- Born: George Moutsanas 1941 (age 84–85) Euboea, Greece
- Education: San Francisco State University
- Occupation: Real estate broker
- Known for: Founder and chairman of Marcus & Millichap Co-owner of Essex Property Trust
- Title: Chairman, Essex Property Trust
- Spouse: Judy Marcus
- Website: https://www.mmcrealestate.com/

= George M. Marcus =

American real estate broker (born 1941)

George M. Marcus (born 1941) is a Greek-American billionaire real estate broker, the co-founder and chairman of Marcus & Millichap, and founder and chairman of Essex Property Trust.

==Early life==
He was born George Moutsanas in Euboea, Greece, in 1941, and migrated to the US with his family in 1945, aged four.
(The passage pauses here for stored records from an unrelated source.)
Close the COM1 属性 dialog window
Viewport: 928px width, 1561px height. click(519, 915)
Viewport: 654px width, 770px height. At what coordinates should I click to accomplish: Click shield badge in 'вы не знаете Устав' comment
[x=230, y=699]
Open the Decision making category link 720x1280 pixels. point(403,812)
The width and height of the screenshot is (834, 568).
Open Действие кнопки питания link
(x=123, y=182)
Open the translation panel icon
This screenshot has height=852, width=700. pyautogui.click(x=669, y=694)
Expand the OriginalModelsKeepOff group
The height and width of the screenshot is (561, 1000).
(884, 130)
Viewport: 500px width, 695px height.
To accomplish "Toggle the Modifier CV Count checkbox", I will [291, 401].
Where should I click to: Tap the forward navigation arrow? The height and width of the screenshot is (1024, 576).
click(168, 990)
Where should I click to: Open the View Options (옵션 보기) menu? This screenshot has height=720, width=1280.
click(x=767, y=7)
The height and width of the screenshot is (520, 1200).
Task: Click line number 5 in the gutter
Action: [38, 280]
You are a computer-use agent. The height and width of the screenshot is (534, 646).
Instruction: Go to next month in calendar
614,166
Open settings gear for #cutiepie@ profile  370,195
He earned a bachelor's degree in economics from San Francisco State University (SFSU) in 1965.

==Career==
In 1971, he co-founded Marcus & Millichap, with William A. Millichap.

Marcus is founder and chairman of Essex Property Trust. He owned 2.4% stake.

During the 1980s he was a trustee of the California State University and is a member of the CSU Foundation's board of governors. He also served 12 years as a University of California regent.

==Personal life==
His wife Judy Otten Marcus graduated from SFSU in 1962 with a degree in recreation, and is a former physical education teacher.

Marcus lives in Los Altos Hills, California.

==Philanthropy==
Marcus and his wife Judy donated $3 million to help found SFSU’s International Center for the Arts.

In 2017, Marcus donated $1 million to Hellenic College Holy Cross Greek Orthodox School of Theology.

In 2018, George and Judy Marcus donated $25 million to SFSU to establish the George and Judy Marcus Funds for Excellence in the Liberal Arts. The funds will support students and faculty in liberal and creative art programs at the school and make enhancements in its Department of Creative Writing and the School of Cinema. This donation follows a $1.8 million donation the year before to establish an athletics scholarship fund at the school.

In 2020, Marcus donated $2 million to the reconstruction of the St. Nicholas Greek Orthodox Church at the World Trade Center in New York City, adding to the $1 million that he had previously donated.